Use of proton-pump inhibitor (PPI) therapy is associated with an increased risk of fragility fractures, data from a large, prospective cohort study reveal.

PPI therapy is commonly used to manage stomach acid-related diseases. An association of PPI therapy and increased fracture risk has been reported in a number of retrospective studies; however, in many of these studies adjustment was only made for a limited number of risk factors for fracture. In addition, the magnitude of the fracture risk associated with use of PPIs was unclear, as various levels of increased fracture risk have been reported in different studies.

Fraser and co-workers studied a cohort of 9,423 Canadian community-dwelling men and women over a period of 10 years to examine the association of PPI use and fragility fractures. Incident fractures were confirmed by medical or radiographic reports. At study start, 261 individuals (2.8%) were receiving PPI therapy, but the number had increased to 530 (6.9%) after 5 years and to 675 (12.1%) after 10 years. Over the 10-year period, 1,295 individuals had one or more fragility fracture.
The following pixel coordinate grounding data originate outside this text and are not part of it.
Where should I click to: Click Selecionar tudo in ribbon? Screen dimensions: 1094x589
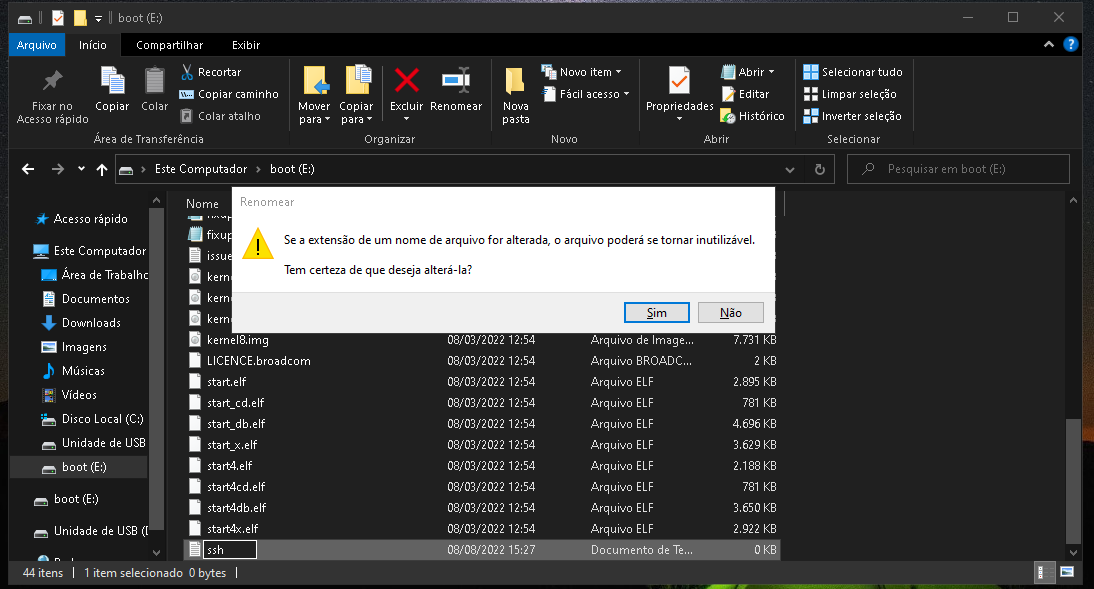tap(852, 72)
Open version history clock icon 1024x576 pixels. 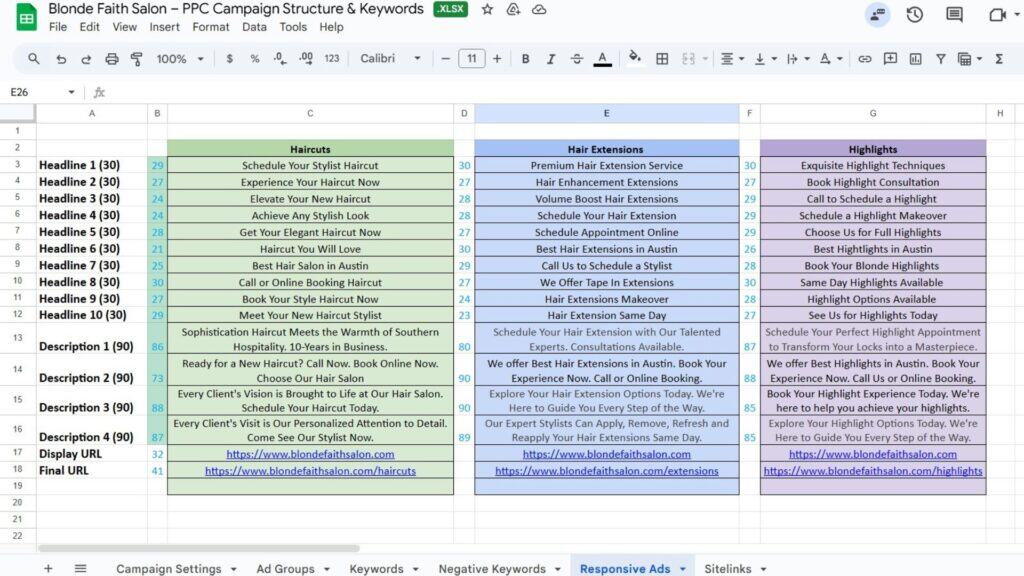[914, 14]
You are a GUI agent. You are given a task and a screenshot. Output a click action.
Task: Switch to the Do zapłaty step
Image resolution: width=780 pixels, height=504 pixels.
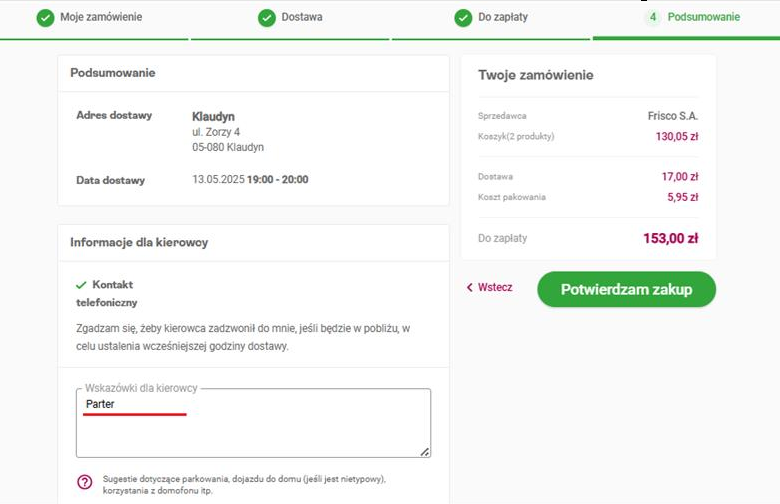[505, 18]
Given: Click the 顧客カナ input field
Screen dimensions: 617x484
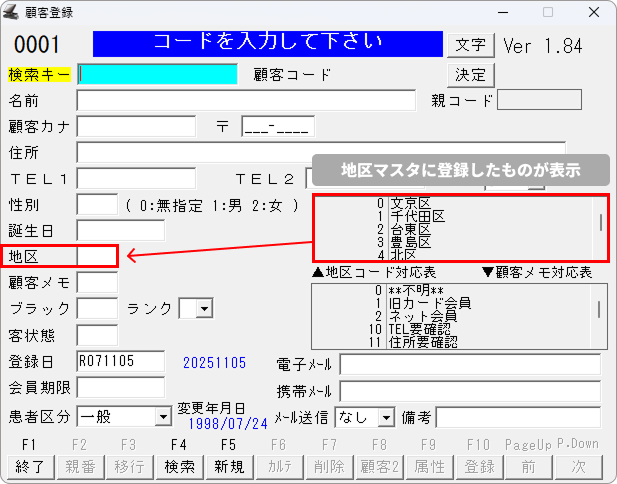Looking at the screenshot, I should pos(136,126).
PPI use was associated with an increased risk of fractures at any site (HR 1.40, 95% CI 1.11–1.77), after adjustment for a number of fracture risk factors, including BMD. Additional adjustment for use of bisphosphonates or restriction of the outcome to hip fractures gave similar results.

The researchers conclude that their findings support the growing body of literature on the increased risk of fragility fractures associated with use of PPIs, and they highlight the importance of this association, despite its modest strength, owing to the widespread use of PPIs and the considerable morbidity and mortality associated with fragility fractures.